From psychiatry and cognitive science to education and marketing, many experts draw on discoveries from human brain imaging to inform their practice. However, few consumers of neuroimaging findings fully appreciate the methodological and environmental variables that these techniques often impose. For example, in a typical functional magnetic resonance imaging (fMRI) experiment, participants lie motionless in a body-sized bore while piercing screeches, thumps, and hums thunder around their head for up to an hour. In a customary electroencephalography (EEG) experiment, participants sit upright, alone, in a small, silent, and often dimly lit room, while staring at and responding to a computer screen for extended periods of time. Of the many glaring discrepancies between such imaging environments and everyday life, this review focuses on the role of body posture. We summarize important findings from research examining the relationship between posture and brain data, highlight the mechanisms underlying these postural influences, and discuss experimental techniques that can help overcome postural caveats in human brain research.
Neuroimagers seldom draw on research suggesting that environmental variables impact human cognition. Meanwhile, an entire field of research, entitled “embodied cognition,” highlights the intricate relationship among our cognitive capacities, ongoing sensorimotor state, and surrounding environment (Thompson and Varela, 2001; Wilson, 2002; Thompson, 2005; Di Paolo and Thompson, 2014). Relevant postural findings highlight that slouching increases measures of helplessness and stress (Riskind and Gotay, 1982) and expansive postures increase testosterone, decrease cortisol, and amplify feelings of power and risk-tolerance (Carney et al., 2010).
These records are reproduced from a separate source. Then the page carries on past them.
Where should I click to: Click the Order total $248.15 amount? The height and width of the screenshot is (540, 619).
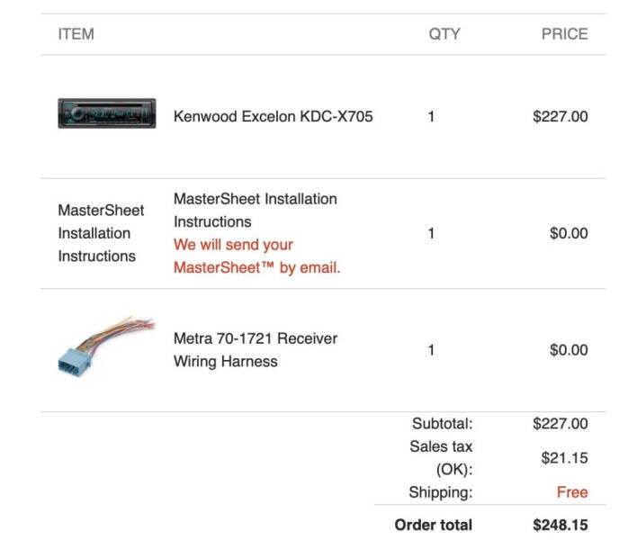[561, 525]
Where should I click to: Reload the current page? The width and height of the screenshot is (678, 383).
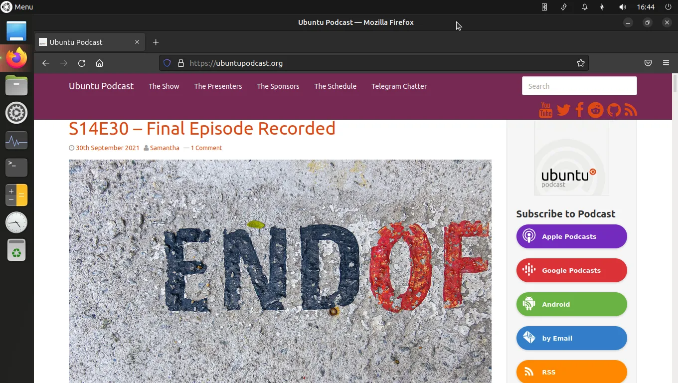(82, 63)
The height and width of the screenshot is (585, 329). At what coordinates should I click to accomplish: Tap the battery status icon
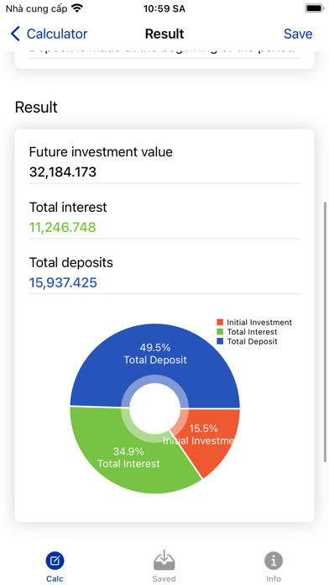(x=314, y=8)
Static imaging environments further diminish cognitive loads related to balance, moving visual fields, and social interaction (Hari and Kujala, 2009). Considering these factors, some scientists demand a new neuroscientific model—the “embodied brain”—to better account for the ongoing interactions between brain, body, and environment (Kiverstein and Miller, 2015).
Imaging Methods and Imaging Postures
Popular functional neuroimaging modalities collect electromagnetic or hemodynamic brain data (Table 1). EEG and magnetoencephalography (MEG) record electric and magnetic signals from pyramidal neurons; fMRI measures deoxygenated blood concentrations that correlate with neural activity; and functional near infrared spectroscopy (fNIRS) measures oxygenated and deoxygenated blood flow. EEG and MEG come with spatial precision of about 1 cm, yet millisecond temporal resolution; fMRI provides millimetric spatial resolution but temporal precision of ~1 s; fNIRS excels in neither temporal nor spatial resolution and comes with a high signal-to-noise ratio compared to fMRI (Cui et al., 2011). MEG outperforms EEG in terms of signal-to-noise ratio when accessing deeper brain regions (Goldenholz et al., 2009). Each imaging modality, moreover, permits a subset of body positions. Participants can wear EEG and fNIRS caps throughout a wide range of postures (see Table 1) and, with proper equipment, can move and interact with their environment; MEG restricts participants to an adjustable seat that can adopt any position between an upright chair and a horizontal bench; and most fMRI options constrain participants to horizontal positions. Compared to portable technologies (i.e., EEG and fNIRS), the large and static imaging devices (i.e., fMRI and MEG) permit fewer posture, yet provide higher-quality data. These intrinsic differences lend certain imaging modalities more advantageous for specific applications and research questions but less so for others (e.g., the postural constraints of most MRI scanners would make fMRI a good way to explore the sleeping brain, but less ideal to study the driving brain).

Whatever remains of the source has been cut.